Le niveau de la mobilisation a été d'autant plus exceptionnel que c'est un mouvement populaire, né sur les réseaux sociaux, contre la hausse des taxes sur les carburants, sans organisation verticale, ni de leaders identifiés. De Caen à Strasbourg, les chaînes d'information ont fait tourner en boucle des images partielles de petits groupes éparpillés sur les ronds points (de rares plans larges !) la circulation était filtrée, d’opérations escargot, dans une ambiance bon-enfant, rejointes par des VTC ou des motards.

A Paris, la journée s’est soldée par un face-à-face tendu entre les CRS sous pression et un millier de Gilets jaunes, décidés à marcher sur l’Elysée pour se faire entendre. A une centaine de mètres de l’Elysée (au fond sur la photo), la manifestation des Gilets jaunes a été stoppée par les forces de l’ordre.

Les chefs de parti, Jean-Luc Mélenchon, Laurent Wauquiez ou Nicolas Dupont-Aignan se sont associés à cette vague jaune, tout en restant en retrait, présents mais sans volonté de récupération.

Cible de nombreux slogans, l’Elysée était barricadé, bunkerisé, en mode veille, mais Matignon, tout en suivant heure par heure l’évolution de la situation, a laissé le demi-ministre de l’Intérieur, Christophe Castaner, monter au front, escorté de Laurent Nunes, le seul professionnel des deux.

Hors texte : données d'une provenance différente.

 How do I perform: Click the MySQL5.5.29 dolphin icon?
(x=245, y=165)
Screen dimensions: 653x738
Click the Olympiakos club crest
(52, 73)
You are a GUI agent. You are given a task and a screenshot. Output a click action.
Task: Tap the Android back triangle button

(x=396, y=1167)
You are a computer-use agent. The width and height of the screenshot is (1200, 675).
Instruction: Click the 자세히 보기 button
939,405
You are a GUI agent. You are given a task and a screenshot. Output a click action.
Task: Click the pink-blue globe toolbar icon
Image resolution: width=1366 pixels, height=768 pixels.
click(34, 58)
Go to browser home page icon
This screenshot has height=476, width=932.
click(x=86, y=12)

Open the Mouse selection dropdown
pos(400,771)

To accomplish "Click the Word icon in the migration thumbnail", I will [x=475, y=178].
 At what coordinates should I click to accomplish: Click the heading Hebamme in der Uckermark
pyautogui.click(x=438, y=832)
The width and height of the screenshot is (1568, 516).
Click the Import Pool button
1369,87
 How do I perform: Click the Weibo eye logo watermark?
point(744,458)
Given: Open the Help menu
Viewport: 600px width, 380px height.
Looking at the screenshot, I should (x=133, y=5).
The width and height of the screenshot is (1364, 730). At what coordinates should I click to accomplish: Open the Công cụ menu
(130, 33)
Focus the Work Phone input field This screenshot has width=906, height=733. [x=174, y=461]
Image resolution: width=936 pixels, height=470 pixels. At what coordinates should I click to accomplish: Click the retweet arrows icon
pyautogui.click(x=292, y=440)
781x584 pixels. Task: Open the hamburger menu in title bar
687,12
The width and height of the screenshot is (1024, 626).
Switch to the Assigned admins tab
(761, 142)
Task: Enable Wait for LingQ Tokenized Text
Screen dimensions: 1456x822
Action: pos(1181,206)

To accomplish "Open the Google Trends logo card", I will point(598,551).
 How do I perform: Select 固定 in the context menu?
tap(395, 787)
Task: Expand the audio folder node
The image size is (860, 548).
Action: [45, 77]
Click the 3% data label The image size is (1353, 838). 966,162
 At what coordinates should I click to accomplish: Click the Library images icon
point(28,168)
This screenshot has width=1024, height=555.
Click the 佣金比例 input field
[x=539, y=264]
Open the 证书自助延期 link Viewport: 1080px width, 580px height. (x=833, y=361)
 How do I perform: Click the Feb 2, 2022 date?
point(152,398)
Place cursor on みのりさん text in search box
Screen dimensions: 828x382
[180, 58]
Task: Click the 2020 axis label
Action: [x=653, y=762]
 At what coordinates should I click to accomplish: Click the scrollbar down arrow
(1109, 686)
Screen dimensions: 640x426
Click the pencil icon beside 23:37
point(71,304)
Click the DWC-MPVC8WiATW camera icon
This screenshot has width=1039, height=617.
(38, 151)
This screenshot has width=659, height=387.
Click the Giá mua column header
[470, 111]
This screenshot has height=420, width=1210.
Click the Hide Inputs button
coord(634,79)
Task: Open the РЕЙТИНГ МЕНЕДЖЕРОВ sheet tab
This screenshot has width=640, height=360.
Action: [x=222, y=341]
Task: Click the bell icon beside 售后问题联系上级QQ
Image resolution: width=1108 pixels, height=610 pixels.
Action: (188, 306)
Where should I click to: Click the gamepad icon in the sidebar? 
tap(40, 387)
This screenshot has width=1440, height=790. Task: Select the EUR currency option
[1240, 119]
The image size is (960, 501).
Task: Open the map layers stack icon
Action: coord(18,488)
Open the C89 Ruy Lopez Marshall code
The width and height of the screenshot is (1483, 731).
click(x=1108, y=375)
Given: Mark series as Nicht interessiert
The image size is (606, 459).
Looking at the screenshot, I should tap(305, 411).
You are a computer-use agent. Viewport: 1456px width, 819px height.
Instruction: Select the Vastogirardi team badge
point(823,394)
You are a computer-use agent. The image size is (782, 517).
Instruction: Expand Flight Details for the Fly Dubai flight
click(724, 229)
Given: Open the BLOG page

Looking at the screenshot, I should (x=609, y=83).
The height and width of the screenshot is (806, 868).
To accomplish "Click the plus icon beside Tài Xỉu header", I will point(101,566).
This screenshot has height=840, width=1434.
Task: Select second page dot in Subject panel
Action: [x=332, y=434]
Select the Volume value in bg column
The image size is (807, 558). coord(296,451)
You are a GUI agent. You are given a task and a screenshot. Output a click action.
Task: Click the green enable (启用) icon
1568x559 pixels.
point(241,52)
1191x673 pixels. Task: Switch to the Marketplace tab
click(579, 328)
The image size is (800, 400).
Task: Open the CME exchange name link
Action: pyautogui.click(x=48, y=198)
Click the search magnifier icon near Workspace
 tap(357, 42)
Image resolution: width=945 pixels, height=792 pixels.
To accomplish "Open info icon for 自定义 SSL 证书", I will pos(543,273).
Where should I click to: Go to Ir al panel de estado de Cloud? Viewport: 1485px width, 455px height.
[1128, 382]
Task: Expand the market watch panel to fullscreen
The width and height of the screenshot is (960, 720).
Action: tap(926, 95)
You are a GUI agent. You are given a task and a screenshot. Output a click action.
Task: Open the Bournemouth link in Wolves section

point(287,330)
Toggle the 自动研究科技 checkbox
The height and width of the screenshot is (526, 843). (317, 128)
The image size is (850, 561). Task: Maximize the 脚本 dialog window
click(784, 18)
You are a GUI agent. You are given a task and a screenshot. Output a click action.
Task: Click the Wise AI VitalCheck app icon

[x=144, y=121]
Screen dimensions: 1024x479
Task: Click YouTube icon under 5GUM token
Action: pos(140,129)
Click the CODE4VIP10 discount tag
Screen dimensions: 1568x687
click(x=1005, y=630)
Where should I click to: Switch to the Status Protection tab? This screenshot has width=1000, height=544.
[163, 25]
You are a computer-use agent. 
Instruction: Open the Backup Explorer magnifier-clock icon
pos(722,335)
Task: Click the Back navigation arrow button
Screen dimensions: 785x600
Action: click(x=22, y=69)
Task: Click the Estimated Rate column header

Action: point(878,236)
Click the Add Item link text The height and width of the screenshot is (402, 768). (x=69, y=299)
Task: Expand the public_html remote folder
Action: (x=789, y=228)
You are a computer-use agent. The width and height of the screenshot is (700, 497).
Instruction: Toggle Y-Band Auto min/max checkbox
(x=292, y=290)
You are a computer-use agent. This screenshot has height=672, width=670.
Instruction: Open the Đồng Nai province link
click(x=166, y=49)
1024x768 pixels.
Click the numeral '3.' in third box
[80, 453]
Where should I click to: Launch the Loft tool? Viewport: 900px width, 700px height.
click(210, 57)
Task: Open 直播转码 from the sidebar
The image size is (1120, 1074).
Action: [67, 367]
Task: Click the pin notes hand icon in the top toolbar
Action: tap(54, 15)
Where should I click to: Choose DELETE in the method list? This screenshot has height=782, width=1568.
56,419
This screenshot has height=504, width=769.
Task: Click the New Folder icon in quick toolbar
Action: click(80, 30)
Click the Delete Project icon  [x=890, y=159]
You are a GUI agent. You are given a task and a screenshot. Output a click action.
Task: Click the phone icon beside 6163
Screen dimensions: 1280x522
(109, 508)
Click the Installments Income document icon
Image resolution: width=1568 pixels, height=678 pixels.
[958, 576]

Les Gilets jaunes ne lâchent rien

La balle est dans le camp de Macron. Ses réponses, attendues dans la semaine, sur la prime à la casse ou les aides devant inciter à changer sa chaudière au fioul ont fait pschitt. Et l’exécutif, qui s’interrogeait sur la force de frappe des Gilets jaunes, est maintenant fixé. Au cas où le mouvement devait se prolonger et pour peu qu’il agrège d’autres mécontentements, Macron devra forcément sortir de sa bulle.

Les Gilets jaunes sont maintenant convaincus de leur représentativité. 

Rassurés, ils ont pris confiance et vont continuer à donner de la voix "jusqu’à ce que l’Etat prenne en compte nos revendications", a averti sur BFM Lætitia Dewalle, chef de file dans le Val-d’Oise.

Le mouvement va se poursuivre le 18 et les jours d’après. Lorsque nous retournerons au travail, les poids lourds, les forains, les ambulanciers prendront la relève - et pourquoi pas les retraités - et le week-end prochain, nous nous mobiliserons à nouveau".
Même tonalité en Seine-et-Marne où Eric Drouet, dont le Mouvement National contre la Hausse des Taxes réunit sur Facebook 250.000 participants, appelle à poursuivre les actions jusqu’au 20 novembre. 
Organisateur du mouvement à Grenoble, Julien Terrier, estimait lui aussi que, dans tous les cas, "il faut voir plus loin que samedi".